# Task directions:
Line by line, the data below should be set down unchanged, with images excluded.
-- Provided data follows --
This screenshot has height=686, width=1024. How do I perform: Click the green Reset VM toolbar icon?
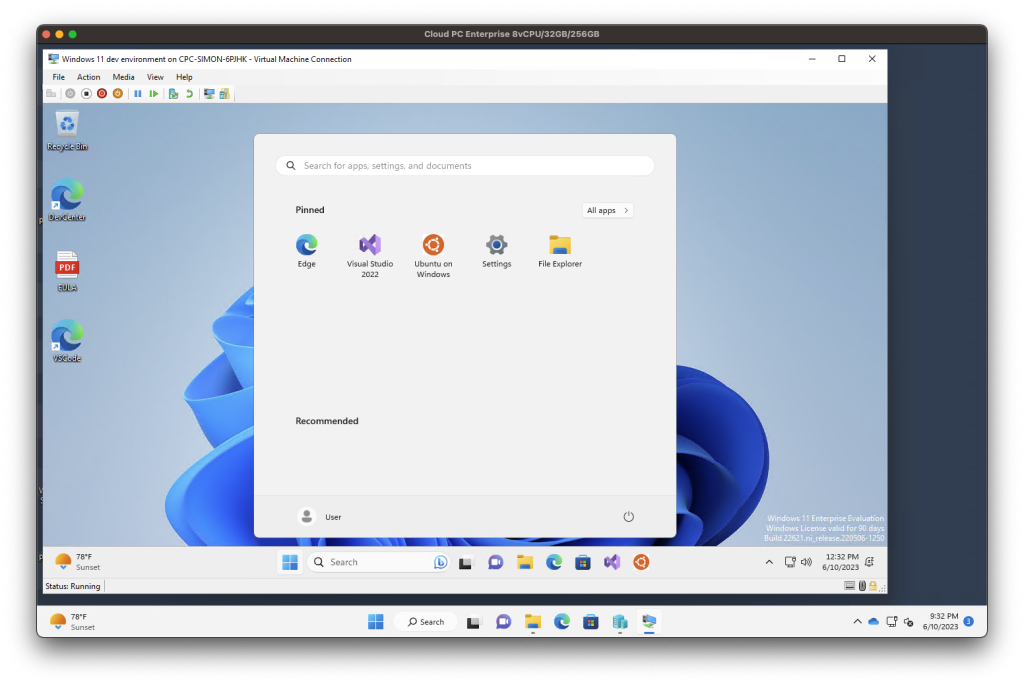point(154,93)
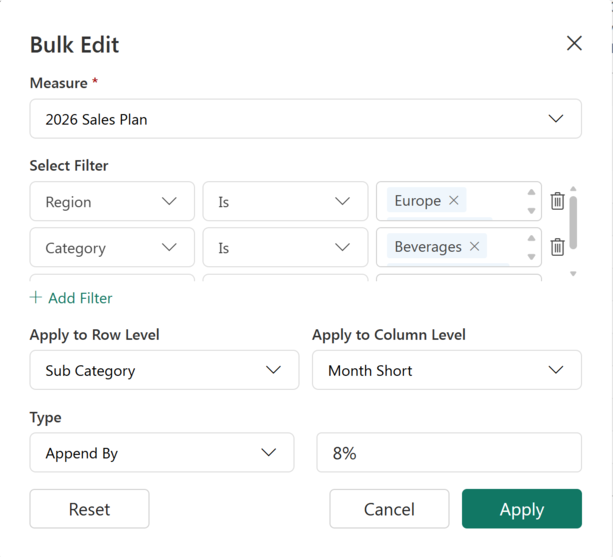Viewport: 613px width, 557px height.
Task: Delete the Region filter row
Action: 557,201
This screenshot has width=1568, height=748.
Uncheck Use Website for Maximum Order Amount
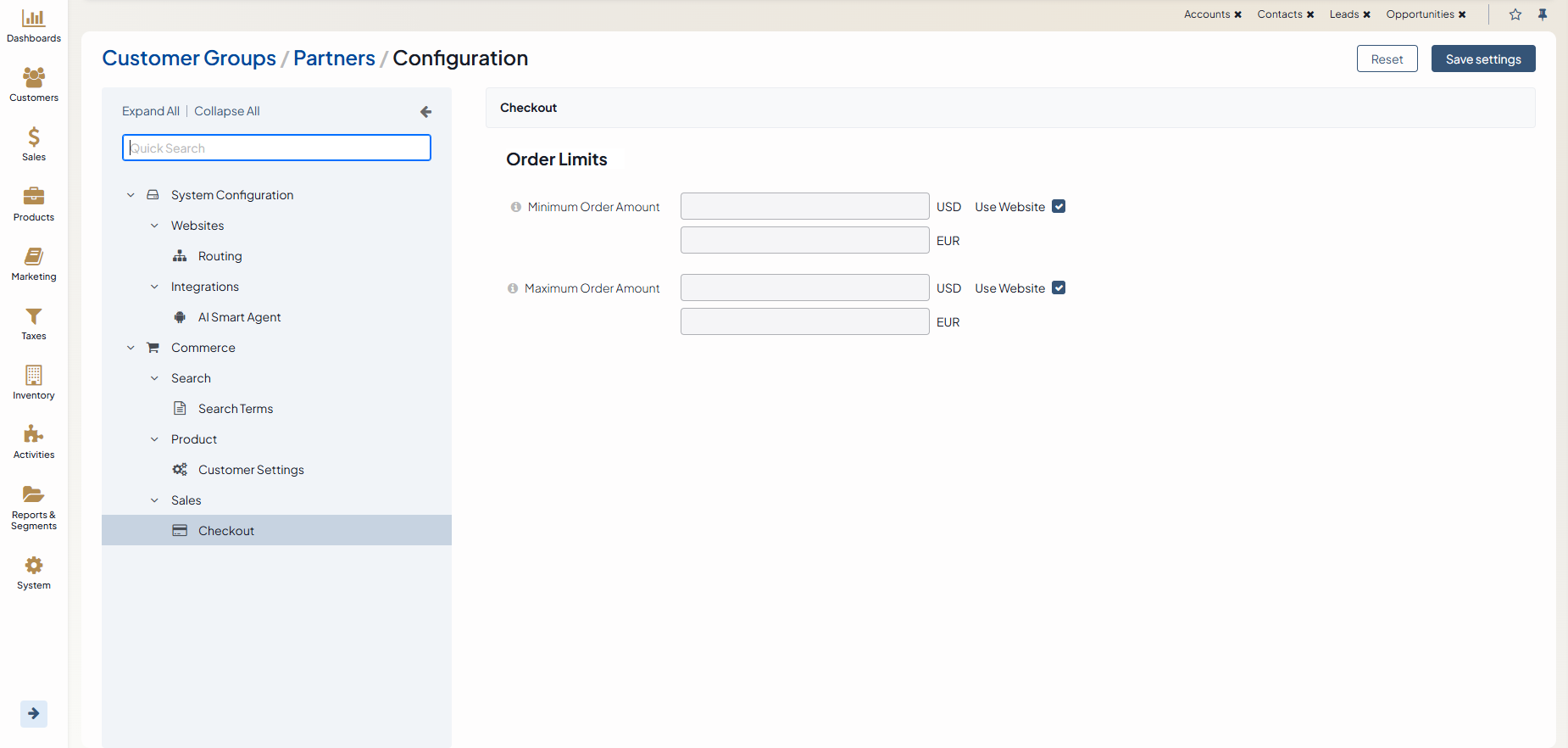(1059, 288)
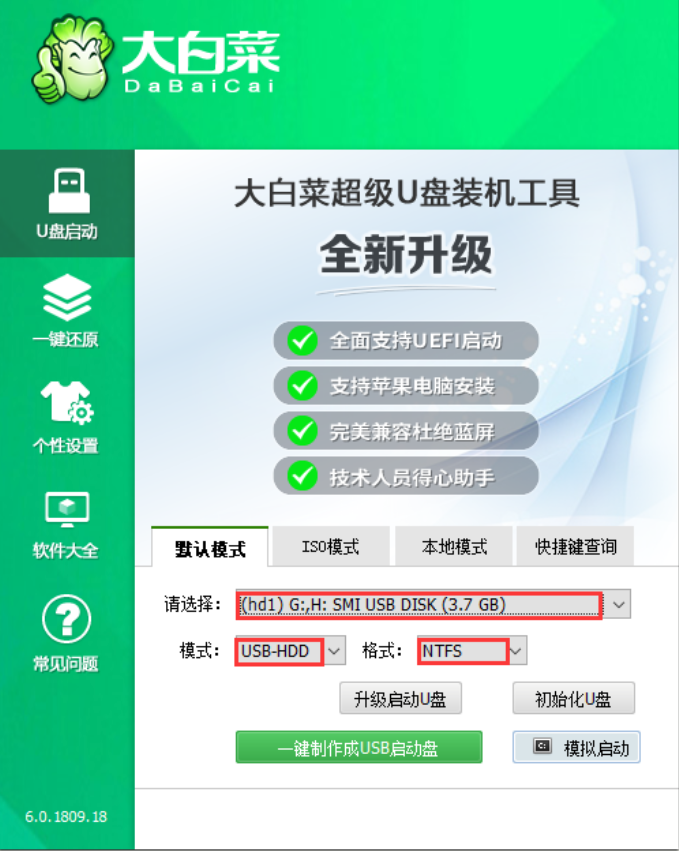679x851 pixels.
Task: Select the 一键还原 layers icon
Action: tap(67, 297)
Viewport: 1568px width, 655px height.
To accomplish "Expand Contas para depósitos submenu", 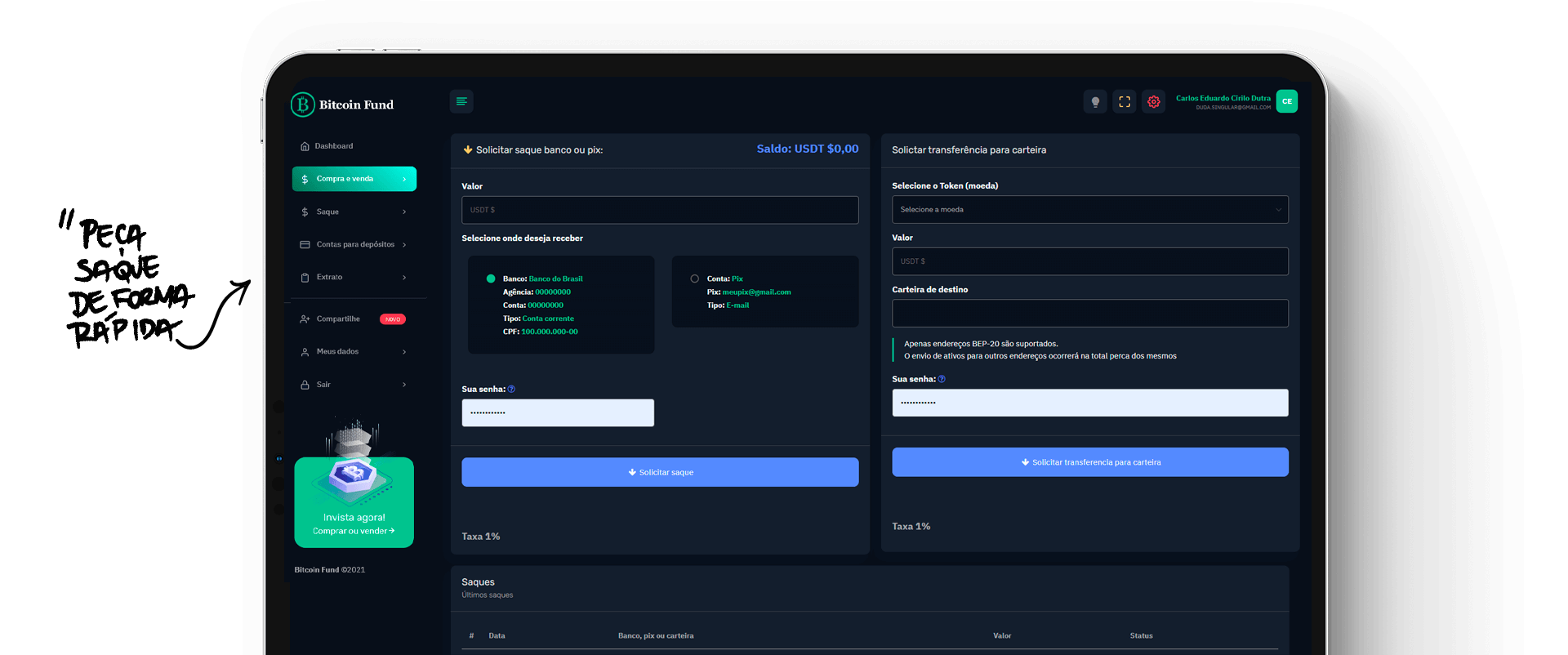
-- Provided data concluded --
# Final answer:
This screenshot has height=686, width=1024. How do I perform: Click the green Reset VM toolbar icon?
point(154,93)
Viewport: 613px width, 557px height.
Task: Delete the Region filter row
Action: 557,201
This screenshot has width=1568, height=748.
Uncheck Use Website for Maximum Order Amount
(1059, 288)
679x851 pixels.
Task: Select the 一键还原 layers icon
Action: tap(67, 297)
Viewport: 1568px width, 655px height.
To accomplish "Expand Contas para depósitos submenu", 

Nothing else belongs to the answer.